**任务要求**
请原样返回下列全部材料，逐行照录，不做任何改动。

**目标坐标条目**
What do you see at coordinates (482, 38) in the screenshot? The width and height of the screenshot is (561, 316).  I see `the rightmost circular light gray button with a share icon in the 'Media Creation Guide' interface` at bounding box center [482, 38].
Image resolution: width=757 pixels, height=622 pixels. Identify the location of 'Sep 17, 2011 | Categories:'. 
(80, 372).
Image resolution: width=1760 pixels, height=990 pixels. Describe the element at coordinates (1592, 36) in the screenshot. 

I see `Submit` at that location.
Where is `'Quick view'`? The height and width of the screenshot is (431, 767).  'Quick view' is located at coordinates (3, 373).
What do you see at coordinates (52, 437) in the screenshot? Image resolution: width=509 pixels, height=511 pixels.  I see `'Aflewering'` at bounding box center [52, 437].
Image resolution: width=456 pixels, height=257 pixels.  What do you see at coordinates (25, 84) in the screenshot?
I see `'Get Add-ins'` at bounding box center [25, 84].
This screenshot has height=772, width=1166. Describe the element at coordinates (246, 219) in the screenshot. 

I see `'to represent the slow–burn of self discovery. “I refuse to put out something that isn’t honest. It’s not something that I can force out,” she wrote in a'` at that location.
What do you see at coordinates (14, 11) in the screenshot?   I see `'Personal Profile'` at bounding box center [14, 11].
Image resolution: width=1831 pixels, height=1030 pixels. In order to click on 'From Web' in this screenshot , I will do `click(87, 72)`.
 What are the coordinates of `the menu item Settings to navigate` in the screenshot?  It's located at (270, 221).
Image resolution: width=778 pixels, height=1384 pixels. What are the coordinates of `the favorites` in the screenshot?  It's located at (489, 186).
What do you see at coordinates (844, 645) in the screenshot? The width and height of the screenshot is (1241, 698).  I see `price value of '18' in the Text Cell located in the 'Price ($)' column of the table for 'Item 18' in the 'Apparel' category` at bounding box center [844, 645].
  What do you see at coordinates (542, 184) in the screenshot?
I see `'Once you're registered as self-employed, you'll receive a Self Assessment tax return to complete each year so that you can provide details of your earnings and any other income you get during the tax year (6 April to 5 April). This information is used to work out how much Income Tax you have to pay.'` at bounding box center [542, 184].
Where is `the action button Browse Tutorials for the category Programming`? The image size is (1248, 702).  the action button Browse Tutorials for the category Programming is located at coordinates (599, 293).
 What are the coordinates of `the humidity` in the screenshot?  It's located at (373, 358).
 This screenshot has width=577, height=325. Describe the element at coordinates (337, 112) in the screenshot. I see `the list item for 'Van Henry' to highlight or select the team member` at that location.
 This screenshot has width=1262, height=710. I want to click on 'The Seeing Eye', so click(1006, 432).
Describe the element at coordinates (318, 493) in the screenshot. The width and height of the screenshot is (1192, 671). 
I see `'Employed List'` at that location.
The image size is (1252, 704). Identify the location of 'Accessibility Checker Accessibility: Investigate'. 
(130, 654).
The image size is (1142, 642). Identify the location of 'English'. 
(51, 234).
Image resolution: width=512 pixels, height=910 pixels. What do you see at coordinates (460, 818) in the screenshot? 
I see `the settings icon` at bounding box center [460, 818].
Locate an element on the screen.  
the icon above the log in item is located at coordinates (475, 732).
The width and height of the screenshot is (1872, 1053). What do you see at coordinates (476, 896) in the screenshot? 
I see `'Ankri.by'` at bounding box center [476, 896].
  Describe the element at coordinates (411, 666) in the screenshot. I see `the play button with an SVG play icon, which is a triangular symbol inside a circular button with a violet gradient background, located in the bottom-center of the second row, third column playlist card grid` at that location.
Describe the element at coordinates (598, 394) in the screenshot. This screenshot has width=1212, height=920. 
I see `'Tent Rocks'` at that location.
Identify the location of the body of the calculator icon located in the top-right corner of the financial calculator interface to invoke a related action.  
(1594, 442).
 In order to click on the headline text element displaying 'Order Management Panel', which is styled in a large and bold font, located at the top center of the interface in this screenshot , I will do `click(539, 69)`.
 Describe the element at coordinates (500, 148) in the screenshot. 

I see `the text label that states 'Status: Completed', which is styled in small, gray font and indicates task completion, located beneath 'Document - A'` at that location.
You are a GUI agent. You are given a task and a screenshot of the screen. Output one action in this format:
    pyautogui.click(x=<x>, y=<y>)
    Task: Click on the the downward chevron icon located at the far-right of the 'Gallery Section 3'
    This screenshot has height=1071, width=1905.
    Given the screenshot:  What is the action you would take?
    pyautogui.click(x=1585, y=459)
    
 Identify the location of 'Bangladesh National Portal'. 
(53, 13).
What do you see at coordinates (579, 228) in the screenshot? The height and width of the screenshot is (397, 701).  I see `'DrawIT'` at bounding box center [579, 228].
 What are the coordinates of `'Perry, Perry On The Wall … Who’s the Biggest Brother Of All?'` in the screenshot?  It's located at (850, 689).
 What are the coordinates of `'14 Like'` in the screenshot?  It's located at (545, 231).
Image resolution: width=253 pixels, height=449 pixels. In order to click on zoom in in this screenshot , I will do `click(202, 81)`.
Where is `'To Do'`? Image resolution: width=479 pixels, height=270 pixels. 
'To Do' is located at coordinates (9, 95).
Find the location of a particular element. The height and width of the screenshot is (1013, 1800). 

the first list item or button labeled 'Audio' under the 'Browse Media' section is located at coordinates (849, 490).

**解答**
What do you see at coordinates (482, 38) in the screenshot? The width and height of the screenshot is (561, 316).  I see `the rightmost circular light gray button with a share icon in the 'Media Creation Guide' interface` at bounding box center [482, 38].
Image resolution: width=757 pixels, height=622 pixels. Identify the location of 'Sep 17, 2011 | Categories:'. 
(80, 372).
Image resolution: width=1760 pixels, height=990 pixels. Describe the element at coordinates (1592, 36) in the screenshot. 

I see `Submit` at that location.
Where is `'Quick view'`? The height and width of the screenshot is (431, 767).  'Quick view' is located at coordinates (3, 373).
What do you see at coordinates (52, 437) in the screenshot? Image resolution: width=509 pixels, height=511 pixels.  I see `'Aflewering'` at bounding box center [52, 437].
Image resolution: width=456 pixels, height=257 pixels.  What do you see at coordinates (25, 84) in the screenshot?
I see `'Get Add-ins'` at bounding box center [25, 84].
This screenshot has height=772, width=1166. Describe the element at coordinates (246, 219) in the screenshot. 

I see `'to represent the slow–burn of self discovery. “I refuse to put out something that isn’t honest. It’s not something that I can force out,” she wrote in a'` at that location.
What do you see at coordinates (14, 11) in the screenshot?   I see `'Personal Profile'` at bounding box center [14, 11].
Image resolution: width=1831 pixels, height=1030 pixels. In order to click on 'From Web' in this screenshot , I will do `click(87, 72)`.
 What are the coordinates of `the menu item Settings to navigate` in the screenshot?  It's located at (270, 221).
Image resolution: width=778 pixels, height=1384 pixels. What are the coordinates of `the favorites` in the screenshot?  It's located at (489, 186).
What do you see at coordinates (844, 645) in the screenshot? The width and height of the screenshot is (1241, 698).  I see `price value of '18' in the Text Cell located in the 'Price ($)' column of the table for 'Item 18' in the 'Apparel' category` at bounding box center [844, 645].
  What do you see at coordinates (542, 184) in the screenshot?
I see `'Once you're registered as self-employed, you'll receive a Self Assessment tax return to complete each year so that you can provide details of your earnings and any other income you get during the tax year (6 April to 5 April). This information is used to work out how much Income Tax you have to pay.'` at bounding box center [542, 184].
Where is `the action button Browse Tutorials for the category Programming`? The image size is (1248, 702).  the action button Browse Tutorials for the category Programming is located at coordinates (599, 293).
 What are the coordinates of `the humidity` in the screenshot?  It's located at (373, 358).
 This screenshot has width=577, height=325. Describe the element at coordinates (337, 112) in the screenshot. I see `the list item for 'Van Henry' to highlight or select the team member` at that location.
 This screenshot has width=1262, height=710. I want to click on 'The Seeing Eye', so click(1006, 432).
Describe the element at coordinates (318, 493) in the screenshot. The width and height of the screenshot is (1192, 671). 
I see `'Employed List'` at that location.
The image size is (1252, 704). Identify the location of 'Accessibility Checker Accessibility: Investigate'. 
(130, 654).
The image size is (1142, 642). Identify the location of 'English'. 
(51, 234).
Image resolution: width=512 pixels, height=910 pixels. What do you see at coordinates (460, 818) in the screenshot? 
I see `the settings icon` at bounding box center [460, 818].
Locate an element on the screen.  
the icon above the log in item is located at coordinates (475, 732).
The width and height of the screenshot is (1872, 1053). What do you see at coordinates (476, 896) in the screenshot? 
I see `'Ankri.by'` at bounding box center [476, 896].
  Describe the element at coordinates (411, 666) in the screenshot. I see `the play button with an SVG play icon, which is a triangular symbol inside a circular button with a violet gradient background, located in the bottom-center of the second row, third column playlist card grid` at that location.
Describe the element at coordinates (598, 394) in the screenshot. This screenshot has width=1212, height=920. 
I see `'Tent Rocks'` at that location.
Identify the location of the body of the calculator icon located in the top-right corner of the financial calculator interface to invoke a related action.  
(1594, 442).
 In order to click on the headline text element displaying 'Order Management Panel', which is styled in a large and bold font, located at the top center of the interface in this screenshot , I will do `click(539, 69)`.
 Describe the element at coordinates (500, 148) in the screenshot. 

I see `the text label that states 'Status: Completed', which is styled in small, gray font and indicates task completion, located beneath 'Document - A'` at that location.
You are a GUI agent. You are given a task and a screenshot of the screen. Output one action in this format:
    pyautogui.click(x=<x>, y=<y>)
    Task: Click on the the downward chevron icon located at the far-right of the 'Gallery Section 3'
    This screenshot has height=1071, width=1905.
    Given the screenshot:  What is the action you would take?
    pyautogui.click(x=1585, y=459)
    
 Identify the location of 'Bangladesh National Portal'. 
(53, 13).
What do you see at coordinates (579, 228) in the screenshot? The height and width of the screenshot is (397, 701).  I see `'DrawIT'` at bounding box center [579, 228].
 What are the coordinates of `'Perry, Perry On The Wall … Who’s the Biggest Brother Of All?'` in the screenshot?  It's located at (850, 689).
 What are the coordinates of `'14 Like'` in the screenshot?  It's located at (545, 231).
Image resolution: width=253 pixels, height=449 pixels. In order to click on zoom in in this screenshot , I will do `click(202, 81)`.
Where is `'To Do'`? Image resolution: width=479 pixels, height=270 pixels. 
'To Do' is located at coordinates (9, 95).
Find the location of a particular element. The height and width of the screenshot is (1013, 1800). 

the first list item or button labeled 'Audio' under the 'Browse Media' section is located at coordinates (849, 490).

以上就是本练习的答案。